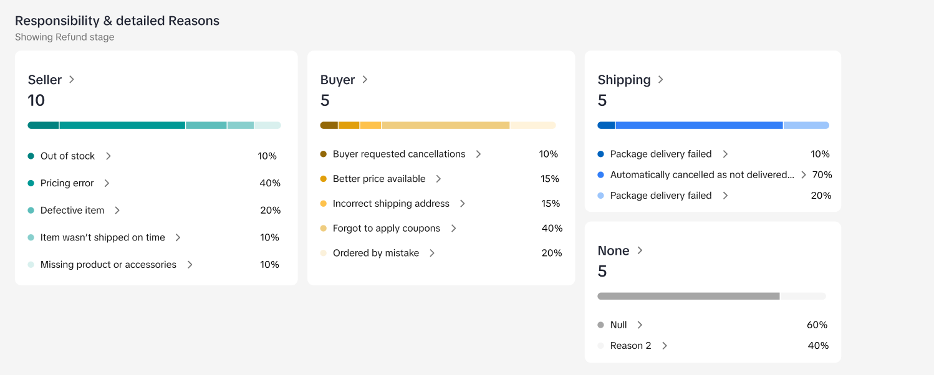
Task: Expand Pricing error reason arrow
Action: 107,183
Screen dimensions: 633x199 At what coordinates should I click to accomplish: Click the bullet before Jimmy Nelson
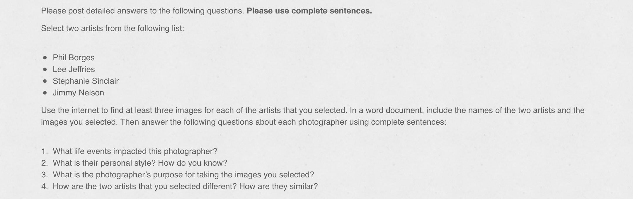coord(45,93)
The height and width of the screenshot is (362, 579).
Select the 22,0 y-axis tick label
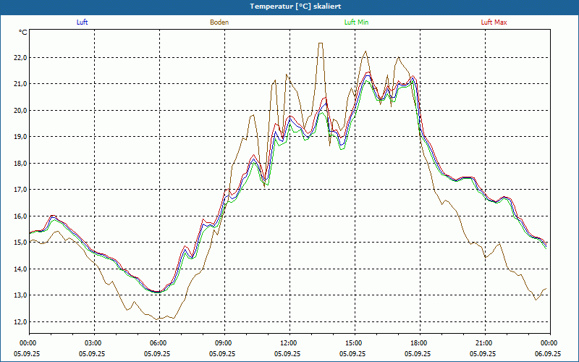tap(19, 58)
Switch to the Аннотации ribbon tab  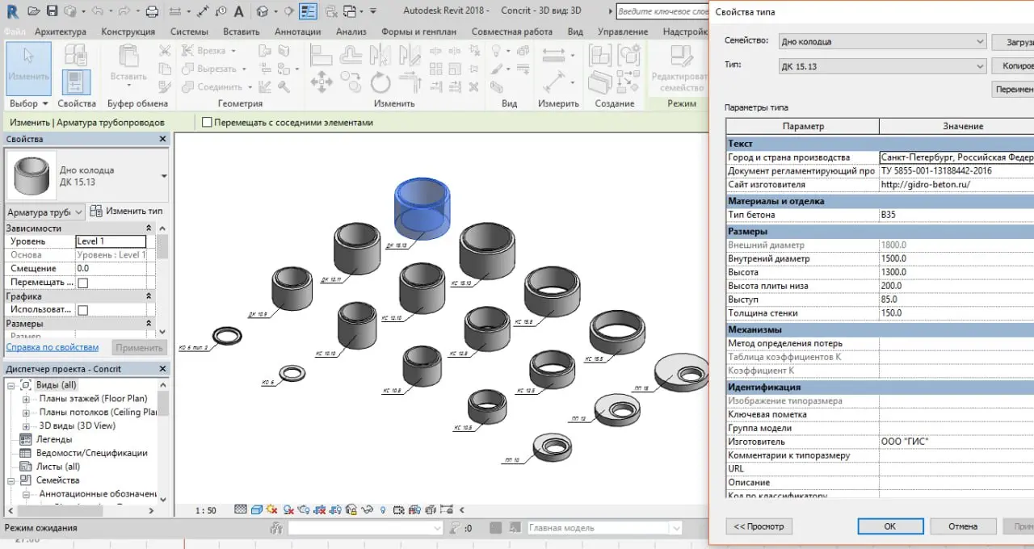tap(298, 31)
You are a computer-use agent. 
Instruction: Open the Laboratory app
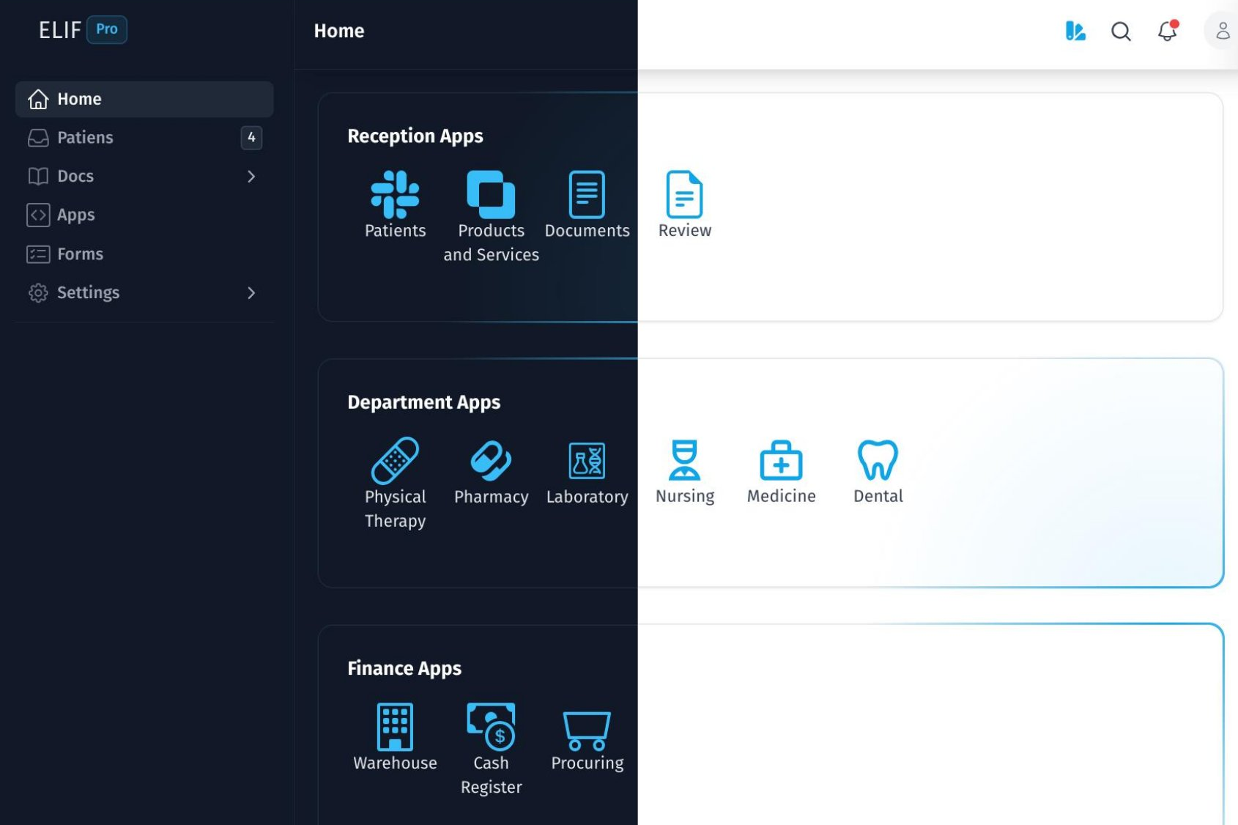[587, 463]
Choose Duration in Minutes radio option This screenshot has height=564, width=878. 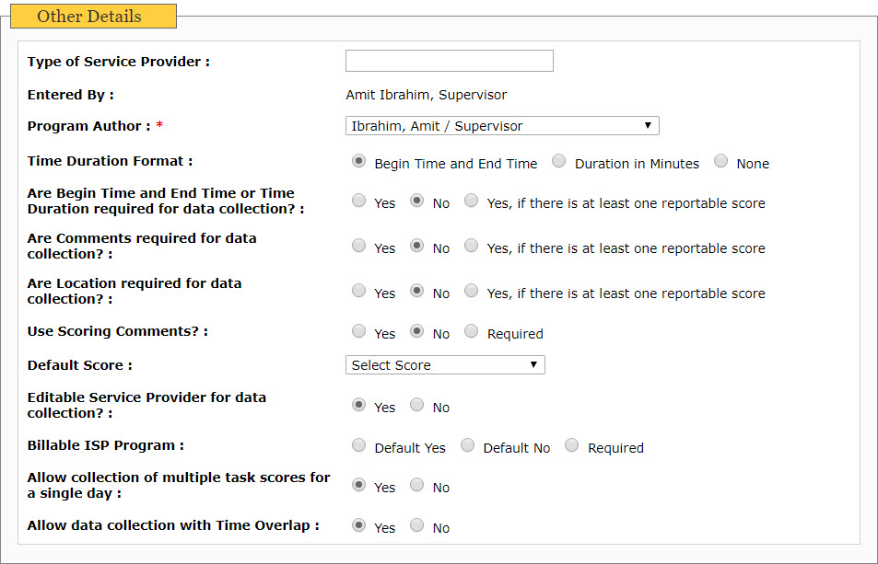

#### Task instructions:
Render the part of the material that opens with the line containing "You are a computer-use agent." and runs through the end of the material as a numbered list, with blank lines left out. Leave the pictures out of the answer.

#### Expected answer:
1. You are a computer-use agent. 
2. Instruction: Open the Laboratory app
3. [587, 463]
4. Choose Duration in Minutes radio option This screenshot has height=564, width=878. 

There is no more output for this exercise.